[Selection]:
Brooks v. Pep Boys Automotive Supercenters

Court of Appeals of Texas,

Houston (1st Dist.).

Melvin C. BROOKS, Appellant,

v.

PEP BOYS AUTOMOTIVE SUPERCENTERS a/k/a Pep Boys Mannie, Moe & Jack of California, Appellee.

No. 01–01–00694–CV.

|

March 13, 2003.

Attorneys & Firms

*658 Jonathan Scott Stoger, Houston, TX, for Appellant.

Dan C. Dargene, Winstead Sechrest and Minick P.C., Dallas, TX, for Appellee.

Panel consists of Justices PRICE.*

OPINION

ELSA ALCALA, Justice.

Appellant, Melvin C. Brooks, sued his former employer, appellee, Pep Boys Automotive Supercenters a/k/a Pep Boys Mannie, Moe & Jack of California (Pep Boys), for wrongful discharge. Brooks brings this appeal to challenge the trial court’s order that (1) compelled him to arbitrate his claims against Pep Boys and (2) dismissed his lawsuit in its entirety. We vacate the dismissal portion of the trial court’s order and dismiss the remainder of the appeal for want of jurisdiction.

[Task to carry out]:
Continue the Brooks v. Pep Boys opinion from the end of its opening paragraph.

Records for locating described items

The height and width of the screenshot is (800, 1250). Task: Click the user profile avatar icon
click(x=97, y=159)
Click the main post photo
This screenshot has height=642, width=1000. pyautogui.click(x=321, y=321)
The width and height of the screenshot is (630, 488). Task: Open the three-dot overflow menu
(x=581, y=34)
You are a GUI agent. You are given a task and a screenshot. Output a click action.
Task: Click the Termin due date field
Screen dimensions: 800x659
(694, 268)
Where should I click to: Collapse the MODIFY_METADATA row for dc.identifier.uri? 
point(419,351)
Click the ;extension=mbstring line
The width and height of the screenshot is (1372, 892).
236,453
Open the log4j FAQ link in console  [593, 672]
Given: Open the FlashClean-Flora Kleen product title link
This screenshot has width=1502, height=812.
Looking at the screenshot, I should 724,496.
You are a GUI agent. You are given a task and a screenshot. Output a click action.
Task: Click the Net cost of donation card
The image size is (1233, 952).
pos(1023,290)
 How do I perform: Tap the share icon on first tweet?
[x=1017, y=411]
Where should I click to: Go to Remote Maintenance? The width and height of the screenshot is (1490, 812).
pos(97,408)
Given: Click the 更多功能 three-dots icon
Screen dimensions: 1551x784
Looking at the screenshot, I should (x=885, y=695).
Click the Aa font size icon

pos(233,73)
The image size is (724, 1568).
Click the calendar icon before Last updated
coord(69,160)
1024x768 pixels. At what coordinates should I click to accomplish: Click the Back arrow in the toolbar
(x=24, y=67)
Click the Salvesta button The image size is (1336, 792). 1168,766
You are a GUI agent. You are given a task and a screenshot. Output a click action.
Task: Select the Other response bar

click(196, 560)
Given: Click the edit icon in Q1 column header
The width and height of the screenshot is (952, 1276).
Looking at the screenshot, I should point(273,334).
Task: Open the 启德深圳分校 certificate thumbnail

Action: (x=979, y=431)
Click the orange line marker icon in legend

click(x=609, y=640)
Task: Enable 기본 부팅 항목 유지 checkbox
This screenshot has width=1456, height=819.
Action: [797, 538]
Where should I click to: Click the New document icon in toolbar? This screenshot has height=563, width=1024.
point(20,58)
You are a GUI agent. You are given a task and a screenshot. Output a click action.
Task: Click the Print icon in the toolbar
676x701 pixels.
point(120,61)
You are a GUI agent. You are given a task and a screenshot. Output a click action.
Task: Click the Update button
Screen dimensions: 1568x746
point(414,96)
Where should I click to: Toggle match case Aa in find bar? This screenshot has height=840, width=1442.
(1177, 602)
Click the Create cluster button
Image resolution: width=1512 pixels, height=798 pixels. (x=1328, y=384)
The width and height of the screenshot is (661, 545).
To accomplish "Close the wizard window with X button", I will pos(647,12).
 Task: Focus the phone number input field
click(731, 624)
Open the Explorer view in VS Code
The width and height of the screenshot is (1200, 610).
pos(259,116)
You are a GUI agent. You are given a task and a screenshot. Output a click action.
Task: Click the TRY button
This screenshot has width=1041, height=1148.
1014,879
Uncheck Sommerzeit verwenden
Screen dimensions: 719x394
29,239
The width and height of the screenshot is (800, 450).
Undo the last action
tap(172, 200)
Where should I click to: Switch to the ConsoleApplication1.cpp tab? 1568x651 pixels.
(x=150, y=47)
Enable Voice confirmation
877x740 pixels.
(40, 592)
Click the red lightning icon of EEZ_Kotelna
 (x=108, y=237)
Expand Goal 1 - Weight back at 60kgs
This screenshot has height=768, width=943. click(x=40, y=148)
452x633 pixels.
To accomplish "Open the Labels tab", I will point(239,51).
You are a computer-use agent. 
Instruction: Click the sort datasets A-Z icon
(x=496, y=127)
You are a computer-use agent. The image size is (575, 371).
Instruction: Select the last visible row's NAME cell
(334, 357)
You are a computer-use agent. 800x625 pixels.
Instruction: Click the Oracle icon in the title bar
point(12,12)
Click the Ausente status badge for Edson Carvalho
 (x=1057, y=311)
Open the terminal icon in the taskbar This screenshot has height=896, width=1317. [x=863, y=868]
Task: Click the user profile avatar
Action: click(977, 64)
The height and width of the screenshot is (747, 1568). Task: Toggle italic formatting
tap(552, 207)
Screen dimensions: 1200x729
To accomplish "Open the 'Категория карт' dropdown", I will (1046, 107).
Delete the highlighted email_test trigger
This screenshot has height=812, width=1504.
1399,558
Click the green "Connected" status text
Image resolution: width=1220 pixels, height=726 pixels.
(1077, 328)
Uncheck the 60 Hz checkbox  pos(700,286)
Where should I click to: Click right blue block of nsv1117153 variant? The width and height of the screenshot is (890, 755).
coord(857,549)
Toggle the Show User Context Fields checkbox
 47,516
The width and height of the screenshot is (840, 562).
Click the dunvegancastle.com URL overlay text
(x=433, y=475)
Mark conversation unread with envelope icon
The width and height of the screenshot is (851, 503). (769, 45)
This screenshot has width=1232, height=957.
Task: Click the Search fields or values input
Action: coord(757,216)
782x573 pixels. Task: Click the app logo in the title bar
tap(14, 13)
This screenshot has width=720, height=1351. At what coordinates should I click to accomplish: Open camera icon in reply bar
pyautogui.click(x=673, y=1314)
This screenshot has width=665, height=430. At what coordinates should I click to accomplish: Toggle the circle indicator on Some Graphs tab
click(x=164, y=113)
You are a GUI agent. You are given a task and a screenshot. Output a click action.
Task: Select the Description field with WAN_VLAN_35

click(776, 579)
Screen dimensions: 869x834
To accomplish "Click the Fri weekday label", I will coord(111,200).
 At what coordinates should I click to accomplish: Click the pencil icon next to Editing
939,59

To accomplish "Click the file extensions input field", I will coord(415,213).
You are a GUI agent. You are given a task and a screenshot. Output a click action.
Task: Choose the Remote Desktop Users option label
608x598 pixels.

[Expected output]:
Background

Brooks is a former employee of Pep Boys, a nationwide automotive parts and service company. When he applied for work at Pep Boys, Brooks signed a “Mutual Agreement to Arbitrate Claims—Applicant” (arbitration agreement) as a condition of employment. Brooks’s pleadings allege he sustained an injury on the job, filed a workers’ compensation claim, and was then wrongfully discharged for filing that claim. See TEX. LAB.CODE ANN. § 451.001(1) (Vernon 1996).1

*659 Four months after Brooks filed suit, Pep Boys filed a “Motion to Dismiss, or in the Alternative, to Stay and Compel Arbitration and Brief in Support thereof.” In this motion, Pep Boys argued that the arbitration agreement covered Brooks’s wrongful-discharge claim. Pep Boys asked the trial court to stay the lawsuit and compel arbitration, in compliance with the agreement, or, alternatively, to dismiss Brooks’s lawsuit. Pep Boys’ motion emphasized the merits of compelling arbitration. The motion requested dismissal solely as a consequence of submitting Brooks’s claims to arbitration and did not cite any authority to support the dismissal.

In granting Peb Boys’ motion, the trial court not only ordered that Brooks arbitrate his claims against Pep Boys, but also dismissed Brooks’s lawsuit “in its entirety.”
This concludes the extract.